-- BAGIAN TEKS --
━━━
Monday, 30 January 2017
kerusakan hutan dan jalan menuju kepunahan kita...
Oleh: J.Sukmara
Suatu hari kami diperlihatkan sebuah gambar mengenai deforestasi (penggundulan hutan) di Pulau Kalimantan. Dalam slide terlihat gambar Pulau Kalimantan dalam warna hijau yang berarti hutan sejak tahun 1950 sampai dengan gambar proyeksi tahun 2020. Pulau Kalimantan merupakan wilayah yang dimiliki oleh tiga negara: Indonesia, Malaysia, dan Brunei Darussalam.
Dari slide yang kami lihat saat itu, ada yang menggelitik dan cukup membuat penasaran sekaligus miris, adalah deforestasi yang terjadi di 3 negara itu tidak sama. Justru yang paling mengkhawatirkan (berdasarkan gambar tersebut) deforestasi di Pulau kalimantan yang masuk dalam wilayah Indonesia lebih cepat ketimbang wilayah Malaysia dan Brunei.
━━━
-- BARIS DATA --
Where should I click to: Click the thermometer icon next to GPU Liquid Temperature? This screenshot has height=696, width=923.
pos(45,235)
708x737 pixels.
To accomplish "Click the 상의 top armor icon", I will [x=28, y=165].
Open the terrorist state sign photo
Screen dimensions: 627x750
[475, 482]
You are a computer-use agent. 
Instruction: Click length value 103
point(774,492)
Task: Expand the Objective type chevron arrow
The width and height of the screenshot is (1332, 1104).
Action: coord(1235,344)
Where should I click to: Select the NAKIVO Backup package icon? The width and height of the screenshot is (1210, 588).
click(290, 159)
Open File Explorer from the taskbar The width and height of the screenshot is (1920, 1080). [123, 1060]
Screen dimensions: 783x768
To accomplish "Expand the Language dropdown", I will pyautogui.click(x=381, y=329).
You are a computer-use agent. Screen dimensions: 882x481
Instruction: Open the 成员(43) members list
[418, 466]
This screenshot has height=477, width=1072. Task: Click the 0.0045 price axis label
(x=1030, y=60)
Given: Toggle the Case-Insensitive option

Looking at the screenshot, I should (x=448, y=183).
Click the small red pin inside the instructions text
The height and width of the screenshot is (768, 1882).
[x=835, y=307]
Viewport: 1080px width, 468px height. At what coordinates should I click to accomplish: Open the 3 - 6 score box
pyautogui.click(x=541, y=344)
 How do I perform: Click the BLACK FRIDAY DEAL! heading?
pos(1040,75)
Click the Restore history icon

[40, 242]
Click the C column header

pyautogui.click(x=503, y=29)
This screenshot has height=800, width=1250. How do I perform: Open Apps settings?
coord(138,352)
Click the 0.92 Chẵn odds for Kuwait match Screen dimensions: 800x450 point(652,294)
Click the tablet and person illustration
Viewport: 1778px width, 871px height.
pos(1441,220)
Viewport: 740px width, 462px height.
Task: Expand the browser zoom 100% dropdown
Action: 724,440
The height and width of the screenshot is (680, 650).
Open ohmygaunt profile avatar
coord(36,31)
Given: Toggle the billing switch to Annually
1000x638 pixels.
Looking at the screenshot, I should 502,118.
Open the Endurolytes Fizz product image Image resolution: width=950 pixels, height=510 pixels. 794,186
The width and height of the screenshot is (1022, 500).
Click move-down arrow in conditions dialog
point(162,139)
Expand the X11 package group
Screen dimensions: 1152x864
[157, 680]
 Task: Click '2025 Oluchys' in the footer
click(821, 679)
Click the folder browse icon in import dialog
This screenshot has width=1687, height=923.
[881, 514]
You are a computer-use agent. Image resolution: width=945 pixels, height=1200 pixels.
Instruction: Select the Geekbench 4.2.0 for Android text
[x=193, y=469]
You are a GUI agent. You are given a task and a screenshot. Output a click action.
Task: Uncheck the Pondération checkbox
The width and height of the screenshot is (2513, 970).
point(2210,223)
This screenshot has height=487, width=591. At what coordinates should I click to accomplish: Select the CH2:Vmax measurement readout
━━━
-- DAFTAR TUGAS --
**A.** Ulangi bagian teks tentang deforestasi di Kalimantan mulai dari "Monday, 30 January" sampai dengan "Malaysia dan Brunei.", termasuk kedua penggalan itu.
**B.** Tolong lanjutkan bagian berikutnya dari teks tentang deforestasi di Kalimantan, mulai setelah kalimat terakhir yang tertulis.

-- JAWABAN LATIHAN --
**A.**
Monday, 30 January 2017
kerusakan hutan dan jalan menuju kepunahan kita...
Oleh: J.Sukmara
Suatu hari kami diperlihatkan sebuah gambar mengenai deforestasi (penggundulan hutan) di Pulau Kalimantan. Dalam slide terlihat gambar Pulau Kalimantan dalam warna hijau yang berarti hutan sejak tahun 1950 sampai dengan gambar proyeksi tahun 2020. Pulau Kalimantan merupakan wilayah yang dimiliki oleh tiga negara: Indonesia, Malaysia, dan Brunei Darussalam.
Dari slide yang kami lihat saat itu, ada yang menggelitik dan cukup membuat penasaran sekaligus miris, adalah deforestasi yang terjadi di 3 negara itu tidak sama. Justru yang paling mengkhawatirkan (berdasarkan gambar tersebut) deforestasi di Pulau kalimantan yang masuk dalam wilayah Indonesia lebih cepat ketimbang wilayah Malaysia dan Brunei.

**B.**
Jika dilihat gambar Pulau Kalimantan tahun 1950 seluruhnya masih berwarna hijau, yang berwarna putih hanya di beberapa tempat saja, sepertinya di sekitar daerah Banjarmasin (indonesia), Pontianak (Indonesia), Serawak (malaysia), dan mungkin Tawau (malasyia), yang jika disimpulkan saat itu hutannya masih lebat. Tahun 1985 sudah mulai banyak bercak-bercak putih, yang berarti telah terjadi penggundulan hutan di beberapa wilayah, daerah yang terjadi penggundulan hutan, terutama di wilayah utara dan barat Pulau Kalimantan, sebagian besar di wilayah Malaysia. Memasuki tahun 2000 penggundulan hutan itu semakin meluas, kali ini wilayah yang semakin berwarna putih (hutannya makin gundul) bertambah ke wilayah kalimantan sebelah Timur dan Selatan, sebagian deforestasi itu berada di wilayah Indonesia. Tahun 2005, deforestasi itu semakin meluas pesisir Pulau kalimantan sampai radius beberapa ratus kilometer ke arah tengah pulau, semakin berwarna putih. Tahun 2010, deforestasi itu semakin luas lagi, Kalimantan Barat, Kalimantan Timur, dan Kalimantan Selatan semakin berwarna putih saja. terakhir, dengan proyeksi kecepatan penggundulan hutan, diprediksi tahun 2020, hutan Kalimantan hanya akan tersisa di bagian tengah dan sebagian wilayah utara saja.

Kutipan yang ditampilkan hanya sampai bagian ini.